Era la primera vez que un mesero me hablaba de usted, la primera vez que
alguien me llamaba joven, la primera
vez que me ofrecían vino. Nerviosamente volteé a ver a mi madre, que estaba
sentada a la izquierda. Ella echó un vistazo furtivo a la cabecera, donde mi
padre platicaba con el anfitrión. Luego de comprobar que ambos estaban
distraídos, mi madre asintió con un discreto movimiento de la cabeza. Bajo su
mirada divertida me apresuré a probar el líquido color de sangre, cuya amargura
me disgustó.
La mesa tenía la forma de una descomunal cerradura antigua. En la
cabecera los adultos estaban dispuestos en semicírculo, según sus jerarquías o
las alianzas del momento, alrededor de Miguel Primero, que era mi tío abuelo y
también el patriarca de la familia. Hacia el extremo opuesto corría un
rectángulo interminable, a cuyos lados más largos se alineaban los adolescentes
y los niños de acuerdo con el orden menguante de sus estaturas. Tres
generaciones convivían en esa época: la de los viejos que pasaban de los
sesenta, como Miguel Primero, su mujer y unos cuantos tíos más; la intermedia,
que iba desde los veinte de mis tías aún solteras hasta los cincuenta y pocos
de mi padre; y la mía, que no cesaba de proliferar. Salvo por mi primo Miguel
Tercero, aproximadamente de mi edad, yo era el mayor de la última camada. Pero
ni él ni su madre, mi tía Silvia, ni tampoco su padre, mi tío Miguel Segundo,
participaban desde hacía mucho tiempo, por razones conocidas sólo en la zona
adulta de la mesa, de nuestras tumultuosas cenas anuales. Yo me había
acostumbrado, no sin orgullo, a ser por default
el más grande de los chicos. No se me
ocurría que pudiera ser asimismo el más chico de los grandes. Cuando resultó que una de mis tías casaderas había
preferido cenar con su novio a reunirse con la tribu, tardé unos instantes en
comprender que mi madre me invitaba a sentarme a su lado.

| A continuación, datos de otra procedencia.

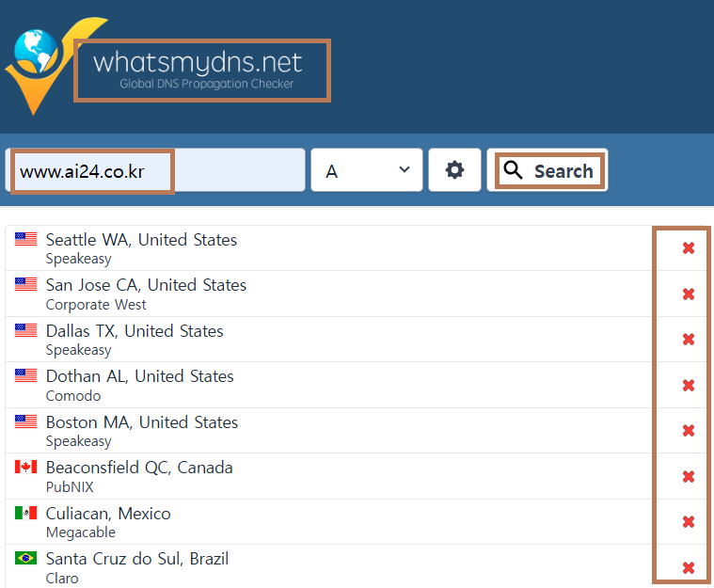Click the red X status for Santa Cruz do Sul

Era la Nochebuena de
1966, yo tenía trece años y de pronto me encontré en uno de los lugares
reservados a los mayores.
Mi doble iniciación al consumo de alcohol y al grupo de los adultos
basta quizá para justificar que mucho tiempo después yo esté recordando esa
noche, pero no necesariamente para suponer que a alguien más le interesen mis
recuerdos. Que ahora consigne por escrito esos hechos íntimos y baladíes se
debe a su asociación con otras dos experiencias menos ordinarias, en las que
comienza una historia que no me concierne sólo a mí. Una de ellas se entenderá
más adelante. De la otra quiero advertir que es la única en verdad
extraordinaria, que por eso habrá quien la considere como una fantasía y que
para mí, sin embargo, fue y sigue siendo real.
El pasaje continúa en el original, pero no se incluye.